You’ve been writing poetry for quite some time. Over the years, has anything changed about your writing habits, subject matter, or style?

Over the years, my writing habits (lazy), subject matter (anything), and style (concise) seem to have changed remarkably little, if at all. I haven’t learned anything, just have striven to stay put.  One difference between the early work and the late is that nowadays I write more poems to a preconceived idea, instead of waiting for a lightning bolt of inspiration. Too bad. I kind of miss those lightning bolts.

Please select a favorite poem from In a Prominent Bar in Secaucus that you’d like us to share. If you’d care to tell us, we’d love to know to know what inspired this poem.

A favorite poem from In a Prominent Bar in Secaucus? Let’s say “A Curse on a Thief.” The theft told about in the poem actually happened to my nephew Paul, an inveterate fly fisherman, who had his tackle box stolen one day at Fox Lake, Wisconsin. Paul is a godly man who doesn’t drink, so I added the detail of the beer; and he’d never curse anybody, so I had to do it for him. The poem was also inspired by the wonderful ranting curses written by medieval Welsh and Scottish and Irish bards. It was claimed that some of those powerful poets could, just with words, peel the skin off the back of an enemy at a hundred yards.

 A Curse on a Thief

Paul Dempster had a handsome tackle box
In which he’d stored up gems for twenty years:
Hooks marvelously sharp, ingenious lures
Jointed to look alive. He went to Fox

Lake, placed it on his dock, went in and poured
Himself a frosty Coors, returned to find
Some craven sneak had stolen in behind
His back and crooked his entire treasure hoard.

Bad cess upon the bastard! May the bass
He catches with Paul Dempster’s pilfered gear
Jump from his creel, make haste for his bare rear,
And, fins outthrust, slide up his underpass.

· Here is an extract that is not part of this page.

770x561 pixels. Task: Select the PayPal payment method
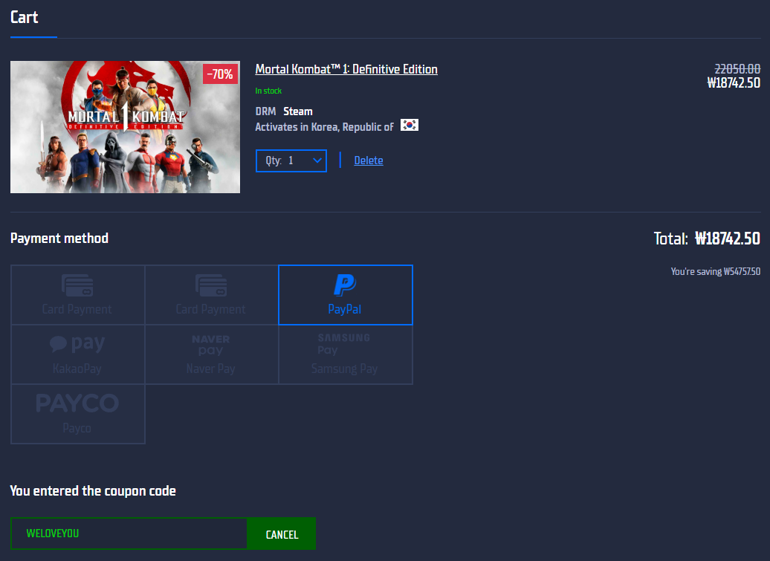[345, 295]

May each ill-gotten catfish in his pan
Sizzle his lips and peel away the skin.
May every perch his pilfered lines reel in
Oblige him to spend decades on the can.

May he be made to munch a pickerel raw,
Its steely eyes fixed on him as he chews,
Choking on every bite, while metal screws
Inexorably lock his lower jaw,

And having eaten, may he be transformed
Into a bass himself, with gills and scales,
A stupid gasper that a hook impales.
In Hell’s hot griddle may he be well warmed

And served with shots of lava-on-the-rocks
To shrieking imps indifferent to his moans
Who’ll rend his flesh and pick apart his bones,
Poor fish who hooked Paul Dempster’s tackle box.


kennedy_RGBX. J. Kennedy has written poetry, children’s verse, and fiction, as well as textbooks on writing and literature. His most recent collection for JHU Press is In a Prominent Bar in Secaucus. Before becoming a full-time writer, he taught at the University of Michigan, the University of North Carolina–Greensboro, Tufts University, Wellesley College, the University of California–Irvine, and Leeds University. He now lives in Lexington, Massachusetts, with his wife and sometime coauthor, Dorothy M. Kennedy.